An example of period advertising I’ve seen shows a rad dude and his cool girlfriend dressed in brightly coloured clothes and positively ecstatic about the various Le Clips adorning their jackets. The wording exclaims “LE CLIP. IT’S ABOUT TIME! Now the time is as much fun as the times. Le Clip. Totally Swiss in its quartz precision, its staunch water resistance, its silent efficiency behind mineral crystal. Totally, wild, fun and free. It’s about time you were wearing Le Clip. Everywhere.” and “EVERYWHERE…BUT THE WRIST“. Another one with the same wording is below. Soooo 1980s!
So, was is popular? In short, yes. Very much so. In its first year, Le Clip S.A. of Geneva sold over 25 million Swiss francs worth of watches, and the company had high hopes for them becoming the hottest ‘must have’ fashion accessory across the world.
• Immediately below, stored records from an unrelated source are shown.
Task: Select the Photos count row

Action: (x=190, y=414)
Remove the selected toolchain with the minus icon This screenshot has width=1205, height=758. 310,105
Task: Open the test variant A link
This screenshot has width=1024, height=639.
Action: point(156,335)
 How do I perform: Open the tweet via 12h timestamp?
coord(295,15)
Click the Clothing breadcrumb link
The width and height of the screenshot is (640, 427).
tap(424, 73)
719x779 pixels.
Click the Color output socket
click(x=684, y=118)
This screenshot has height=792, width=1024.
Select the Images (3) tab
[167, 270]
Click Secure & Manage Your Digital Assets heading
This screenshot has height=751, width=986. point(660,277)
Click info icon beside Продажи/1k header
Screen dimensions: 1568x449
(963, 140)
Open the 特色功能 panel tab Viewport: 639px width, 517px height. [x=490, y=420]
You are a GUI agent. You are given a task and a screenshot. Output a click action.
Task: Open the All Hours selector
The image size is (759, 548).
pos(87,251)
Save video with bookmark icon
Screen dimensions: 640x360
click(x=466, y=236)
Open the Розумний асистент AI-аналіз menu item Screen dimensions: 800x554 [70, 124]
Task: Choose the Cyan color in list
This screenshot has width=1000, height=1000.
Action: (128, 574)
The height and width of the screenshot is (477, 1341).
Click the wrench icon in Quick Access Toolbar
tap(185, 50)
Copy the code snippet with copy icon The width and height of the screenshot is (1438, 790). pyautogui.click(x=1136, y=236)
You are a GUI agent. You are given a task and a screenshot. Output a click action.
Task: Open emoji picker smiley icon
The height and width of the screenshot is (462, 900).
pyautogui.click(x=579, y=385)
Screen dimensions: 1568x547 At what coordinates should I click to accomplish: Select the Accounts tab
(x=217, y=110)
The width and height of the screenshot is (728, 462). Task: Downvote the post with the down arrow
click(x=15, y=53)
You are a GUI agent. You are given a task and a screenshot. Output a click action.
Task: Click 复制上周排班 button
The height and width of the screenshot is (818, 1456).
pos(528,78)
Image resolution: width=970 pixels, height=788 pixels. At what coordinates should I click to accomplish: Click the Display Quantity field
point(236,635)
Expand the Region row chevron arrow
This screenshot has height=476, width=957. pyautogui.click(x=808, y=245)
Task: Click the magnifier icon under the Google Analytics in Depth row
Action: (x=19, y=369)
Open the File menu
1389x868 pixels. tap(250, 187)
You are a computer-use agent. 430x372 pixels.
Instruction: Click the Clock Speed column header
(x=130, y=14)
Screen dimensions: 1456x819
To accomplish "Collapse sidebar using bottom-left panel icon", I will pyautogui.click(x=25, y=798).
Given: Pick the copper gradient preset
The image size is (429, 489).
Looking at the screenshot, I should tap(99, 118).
As a result, it was launched in the US the following year (1987), and Andy Warhol attended the launch party, clipping Le Clips all over himself, including on his glasses. Amazing! Le Clip’s success was also helped by them being worn by some of the most famous musicians of the day, including Quincy Jones, Chaka Khan, George Benson, Carlos Santana, and Al Jarreau.
The American advertising agency Biederman & Company won the American advertising account for Le Clip. Company owner Barry Biederman stated that 500,000 of them were expected to be sold in 1986 in Switzerland, Britain, France, Spain, and the US that year – and the global sales target for 1987 was 2 million watches. Steve Bochner, formerly a regional sales manager for Swatch, was employed as Managing Director of the American arm, Le Clip U.S., which had a budget of $500,000 to market the watch in 1986, reputedly rising to a staggering $2-3 million in 1987. Big numbers!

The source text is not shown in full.